June, 2020. In a manpower planning project, I proposed treating decisions about manning a military command as integer decision variables with continuous constraints. This lends itself to a mixed-integer approach. I presented my methodology at the Military Operations Research Society Symposium.
April, 2020. In the early months of COVID, I wrote a paper entitled The Three Most Important Equations in the World. Our operating model for this epidemic was and is the 1927 Susceptible-Infectious-Recovered stock-and-flow model.
March, 2020. The only model we had (and have) for epidemic spread is the system dynamics (stock-and-flow) model of susceptible, infectious, and recovered populations — the SIR model. In attempting to answer how bad the COVID-19 outbreak would be, I attempted to match the curves during the early phase of the outbreak with the curves predicted by the SIR model. I wrote it up in a series of reports until the authorities began changing definitions. If the definitions of positivity and lethality change mid-stream, a curve-fitting method is out the window.
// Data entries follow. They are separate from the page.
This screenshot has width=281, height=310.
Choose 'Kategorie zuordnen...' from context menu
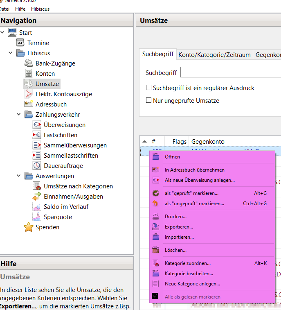[188, 263]
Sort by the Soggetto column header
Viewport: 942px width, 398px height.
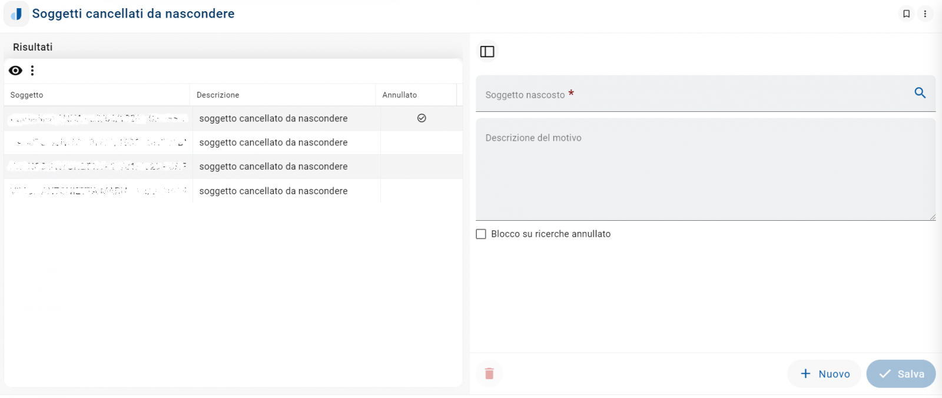pos(27,95)
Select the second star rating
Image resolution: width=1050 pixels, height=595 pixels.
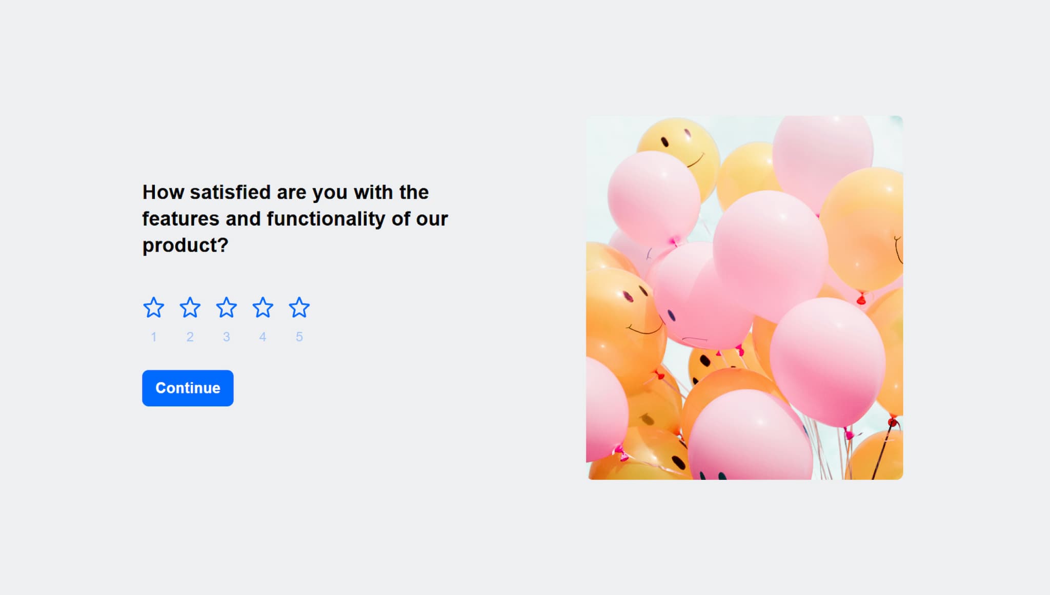click(x=190, y=307)
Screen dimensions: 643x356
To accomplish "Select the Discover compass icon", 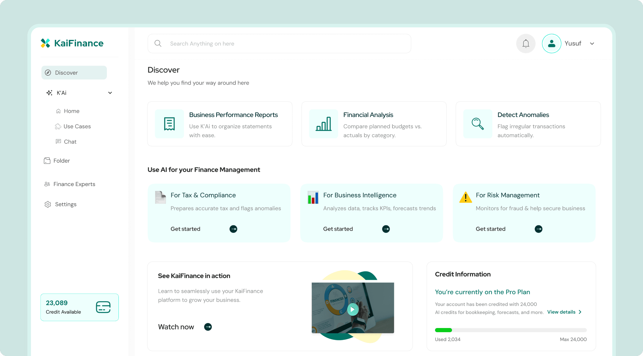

February, 2020. For a number of purposes, I built a NETLOGO model of the Battle of the Bay of Biscay. From 1941 to 1943, the German U-Boote Flotte operated out of five ports in occupied France. The RAF attempted to interdict their movement into the North Atlantic with antisubmarine aircraft. This model is also available on GITHUB.
March, 2017. Agent-based models can be incredibly powerful in understanding complex adaptive systems. Once they have been built, they can be easily adapted for computational exploration of policy questions. The key is to include only those details and parameters that are needed for analysis. This is a paper for the Domestic Preparedness Journal on modeling civil revolt.
March, 2014. For a third evaluation of activation’s impact, I built a model of wealth redistribution that was proposed by a particle physicist. People interact in pairs and walk away with half the wealth of both. It converges at different speeds depending on who gets chosen first.
October, 2013. My second investigation on the impact of changing activation involved building and adapting the zero intelligence trader model. Does it make a difference which buyer or seller gets to go first?
May, 2013. This is my first examination of the impact of different agent activation methods on the outcome of a well-established agent-based model.